Extract to read
——

August 02, 2012

Hannah's Choice

I've been sitting in front of the computer for a minute...or 120 now. More or less avoiding this post. Knowing I need to get it out. Knowing that those who read this that are my friends will just be able to hug me over the next couple of weeks and not have to have explainations which honestly, I'm going to need desperately.

We were slated to go to court Wednesday morning for the final ruling on whether the Federal Judge was going to uphold the power of the Mayor's office or if he would give us the year to find another charter. He didn't even hear arguments. He looked over all the information and made his ruling Tuesday late afternoon. He closed us down.

Tuesday night was AWFUL. Belle sobbed. Of course the news came right at bedtime, so we were going to wait to tell her the next day except she heard her sisters' reactions and quickly the jig was up. Devastation set in as an 8-year-old met the harsh reality that sometimes your best efforts aren't met with victory. Then came the worst of it. Lily had decided to return to her dad's and attend Greenfield next year in the event that the judge did indeed close us. After a sit down conversation and lots of tears and desperation and raised voices. (We're passionate people. We do most things loudly...except for Big Man who use to be very quiet until he lived with 4 girls...now he gets loud too, but when that happens we all tend to S.T.O.P.) That night being near exhaustion and utterly confused about what Lily said she wanted and what she was choosing to do, I told her to pray about it before she made any decisions. B and I went to bed and decided that he logic looked like Swiss cheese which meant the very real possibility of me pulling out the I'm-Your-Momma-Trump-Card forcing her to go Beech Grove.

So yesterday, I told her that where I understood that she didn't want to go to, but part of being resposible enough to make decisions meant being responsible enough to look into every option. That being said get in the van. We're going to tour Beech Grove. She wasn't happy, but she went and asked questions and listened and talked it through with me afterwards. Later, we went downtown to the Central Library so that we could meet with some of the TPS parents to discuss some options for the next year. I'll tell you more in the next day or two as the plan becomes more concrete. However, I will tell you that TPS will indeed open as a school on August 20th and Carrie-Belle will be there. Lily, on the other hand, has made the choice to continue with her plan to return to Greenfield.

Long story short, Lily and I had a really good, very mature conversation about why she would choose to move and go to Greenfield when in fact she doesn't actually want to live away from me. In her perfect world, she would live with me and I'd drive her into Greenfield everyday, but that's not possible. Truthfully, I thought she wanted to move back to her dad's and this was just a way to do it without hurting my feelings. When we talked it through that's not the case at all. We talked about the fact that she did pray the night I asked her too. She got her answer. She even asked why, but didn't get an answer on that one....I did.

Lily says this is the right thing. She doesn't know why, but she knows that her spirit settled down as soon as she accepted this as the right thing for her this next year. I was ready to trump until we had this conversation. The Spirit washed over me like water and I knew that she was speaking truth. She and I spent some time talking it through with B on the front porch and I asked her to pray again for confirmation.

——

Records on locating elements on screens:
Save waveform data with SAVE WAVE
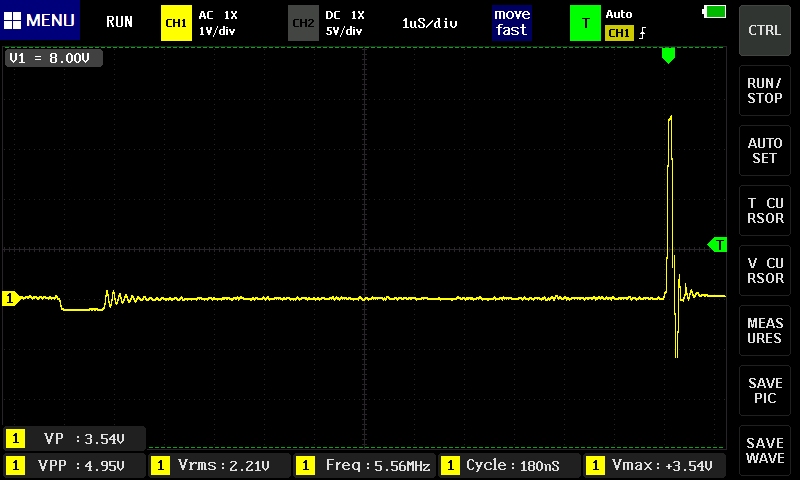800x480 pixels. (765, 451)
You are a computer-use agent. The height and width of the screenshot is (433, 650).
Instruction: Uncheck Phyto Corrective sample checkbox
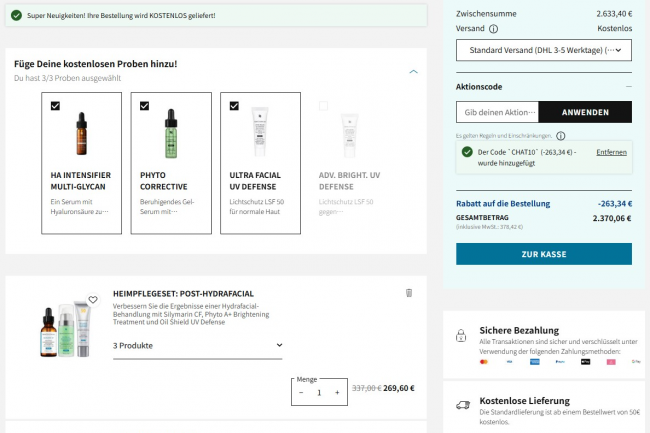click(144, 105)
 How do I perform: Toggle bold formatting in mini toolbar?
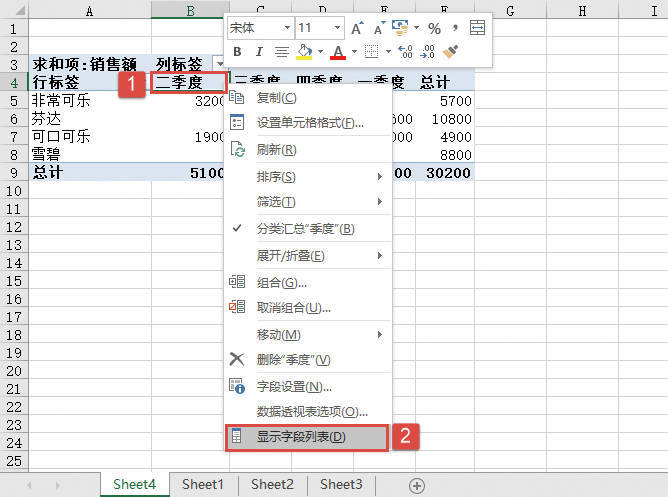click(x=237, y=52)
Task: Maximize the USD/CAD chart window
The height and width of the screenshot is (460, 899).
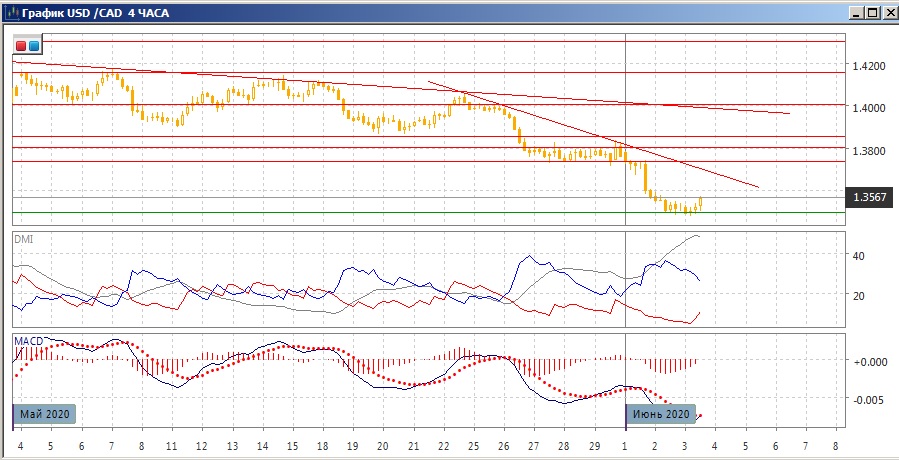Action: 872,13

——

Set exercise 1
Set down the part of the "Hannah's Choice" post that begins at the words "So yesterday, I" and stops after the words "return to Greenfield.".
Set exercise 2
Resume the "Hannah's Choice" post after its last sentence.

Task output 1
So yesterday, I told her that where I understood that she didn't want to go to, but part of being resposible enough to make decisions meant being responsible enough to look into every option. That being said get in the van. We're going to tour Beech Grove. She wasn't happy, but she went and asked questions and listened and talked it through with me afterwards. Later, we went downtown to the Central Library so that we could meet with some of the TPS parents to discuss some options for the next year. I'll tell you more in the next day or two as the plan becomes more concrete. However, I will tell you that TPS will indeed open as a school on August 20th and Carrie-Belle will be there. Lily, on the other hand, has made the choice to continue with her plan to return to Greenfield.

Task output 2
Two or three years ago, God did me the incredible service of speaking into my heart that hard realization that these children are not mine. They are His. For what ever reason, He choice ME. He blessed me as the fortunate woman who got to be their mother. To love them and grow them and teach them to hear His voice. They have their own paths to walk that have nothing to do with me. They have their own destinies and their own futures regardless of my hopes for what those are to be. They are uniquely and wonderfully created separate and apart from their parents. Hannah knew this and gave Samuel to the priests when he was but 2 or 3 years old. Look what that obedience did in the life of Samuel!

I can't tell the girls to seek the will of the Lord and then disobey their call. I can not nor will I hinder the work of God in their lives. Nor will I say that because she is 13 God doesn't lead her in her life. I know that's not true. But I do ask for confirmation that this is indeed the path she is intented to travel. So it was this morning that I was the one to receive the answer to her 'Why'. I was crying. Dragging my feet and not wanting to go through the steps of the things that needed to be done to get her ready to move. I was praying and asking why knowing by the peace in my spirit that this was indeed her path. I've been asked before how I can have peace in my spirit if I'm hurting. Just because you know it's the right thing doesn't make it easy to do.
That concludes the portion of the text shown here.